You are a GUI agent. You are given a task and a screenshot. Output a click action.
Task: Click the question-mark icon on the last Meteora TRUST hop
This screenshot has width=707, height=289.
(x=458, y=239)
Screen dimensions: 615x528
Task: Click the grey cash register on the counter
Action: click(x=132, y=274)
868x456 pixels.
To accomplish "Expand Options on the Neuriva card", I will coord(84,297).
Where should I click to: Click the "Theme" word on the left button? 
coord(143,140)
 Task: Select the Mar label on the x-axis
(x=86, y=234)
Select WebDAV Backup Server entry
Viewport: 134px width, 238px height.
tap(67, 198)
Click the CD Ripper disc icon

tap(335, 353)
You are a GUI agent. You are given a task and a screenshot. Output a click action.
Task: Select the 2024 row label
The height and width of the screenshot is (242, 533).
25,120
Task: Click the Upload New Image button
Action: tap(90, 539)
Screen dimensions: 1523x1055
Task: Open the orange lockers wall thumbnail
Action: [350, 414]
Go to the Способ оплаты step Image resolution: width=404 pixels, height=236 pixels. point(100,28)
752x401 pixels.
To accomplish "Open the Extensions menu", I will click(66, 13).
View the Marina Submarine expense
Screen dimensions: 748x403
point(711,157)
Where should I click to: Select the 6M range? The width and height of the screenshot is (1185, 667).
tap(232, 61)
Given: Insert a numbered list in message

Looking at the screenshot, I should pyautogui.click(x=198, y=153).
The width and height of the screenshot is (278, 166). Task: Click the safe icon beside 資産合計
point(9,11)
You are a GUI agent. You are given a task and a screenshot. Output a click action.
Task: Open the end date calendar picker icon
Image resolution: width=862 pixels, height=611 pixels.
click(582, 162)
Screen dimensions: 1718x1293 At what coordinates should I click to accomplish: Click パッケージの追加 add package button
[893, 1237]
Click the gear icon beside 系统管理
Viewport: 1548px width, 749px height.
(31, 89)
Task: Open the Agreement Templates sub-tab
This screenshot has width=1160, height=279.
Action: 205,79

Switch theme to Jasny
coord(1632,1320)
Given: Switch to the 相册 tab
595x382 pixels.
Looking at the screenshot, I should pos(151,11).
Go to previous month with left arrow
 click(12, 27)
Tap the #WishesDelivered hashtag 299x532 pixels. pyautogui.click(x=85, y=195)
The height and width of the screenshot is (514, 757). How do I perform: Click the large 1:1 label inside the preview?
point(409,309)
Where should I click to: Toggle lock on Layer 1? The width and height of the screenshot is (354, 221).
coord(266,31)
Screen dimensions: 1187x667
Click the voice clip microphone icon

* * * * * * * * *

### Work to be completed
Present every line of the records above as a Markdown table with two columns, Row for a running number and Line for the text, and omit blank lines.

### Solution to this task
| Row | Line |
|---|---|
| 1 | You are a GUI agent. You are given a task and a screenshot. Output a click action. |
| 2 | Task: Click the question-mark icon on the last Meteora TRUST hop |
| 3 | This screenshot has width=707, height=289. |
| 4 | (x=458, y=239) |
| 5 | Screen dimensions: 615x528 |
| 6 | Task: Click the grey cash register on the counter |
| 7 | Action: click(x=132, y=274) |
| 8 | 868x456 pixels. |
| 9 | To accomplish "Expand Options on the Neuriva card", I will coord(84,297). |
| 10 | Where should I click to: Click the "Theme" word on the left button?  |
| 11 | coord(143,140) |
| 12 |  Task: Select the Mar label on the x-axis |
| 13 | (x=86, y=234) |
| 14 | Select WebDAV Backup Server entry |
| 15 | Viewport: 134px width, 238px height. |
| 16 | tap(67, 198) |
| 17 | Click the CD Ripper disc icon |
| 18 | tap(335, 353) |
| 19 | You are a GUI agent. You are given a task and a screenshot. Output a click action. |
| 20 | Task: Select the 2024 row label |
| 21 | The height and width of the screenshot is (242, 533). |
| 22 | 25,120 |
| 23 | Task: Click the Upload New Image button |
| 24 | Action: tap(90, 539) |
| 25 | Screen dimensions: 1523x1055 |
| 26 | Task: Open the orange lockers wall thumbnail |
| 27 | Action: [350, 414] |
| 28 | Go to the Способ оплаты step Image resolution: width=404 pixels, height=236 pixels. point(100,28) |
| 29 | 752x401 pixels. |
| 30 | To accomplish "Open the Extensions menu", I will click(66, 13). |
| 31 | View the Marina Submarine expense |
| 32 | Screen dimensions: 748x403 |
| 33 | point(711,157) |
| 34 | Where should I click to: Select the 6M range? The width and height of the screenshot is (1185, 667). |
| 35 | tap(232, 61) |
| 36 | Given: Insert a numbered list in message |
| 37 | Looking at the screenshot, I should pyautogui.click(x=198, y=153). |
| 38 | The width and height of the screenshot is (278, 166). Task: Click the safe icon beside 資産合計 |
| 39 | point(9,11) |
| 40 | You are a GUI agent. You are given a task and a screenshot. Output a click action. |
| 41 | Task: Open the end date calendar picker icon |
| 42 | Image resolution: width=862 pixels, height=611 pixels. |
| 43 | click(582, 162) |
| 44 | Screen dimensions: 1718x1293 At what coordinates should I click to accomplish: Click パッケージの追加 add package button |
| 45 | [893, 1237] |
| 46 | Click the gear icon beside 系统管理 |
| 47 | Viewport: 1548px width, 749px height. |
| 48 | (31, 89) |
| 49 | Task: Open the Agreement Templates sub-tab |
| 50 | This screenshot has width=1160, height=279. |
| 51 | Action: 205,79 |
| 52 | Switch theme to Jasny |
| 53 | coord(1632,1320) |
| 54 | Given: Switch to the 相册 tab |
| 55 | 595x382 pixels. |
| 56 | Looking at the screenshot, I should pos(151,11). |
| 57 | Go to previous month with left arrow |
| 58 |  click(12, 27) |
| 59 | Tap the #WishesDelivered hashtag 299x532 pixels. pyautogui.click(x=85, y=195) |
| 60 | The height and width of the screenshot is (514, 757). How do I perform: Click the large 1:1 label inside the preview? |
| 61 | point(409,309) |
| 62 | Where should I click to: Toggle lock on Layer 1? The width and height of the screenshot is (354, 221). |
| 63 | coord(266,31) |
| 64 | Screen dimensions: 1187x667 |
| 65 | Click the voice clip microphone icon |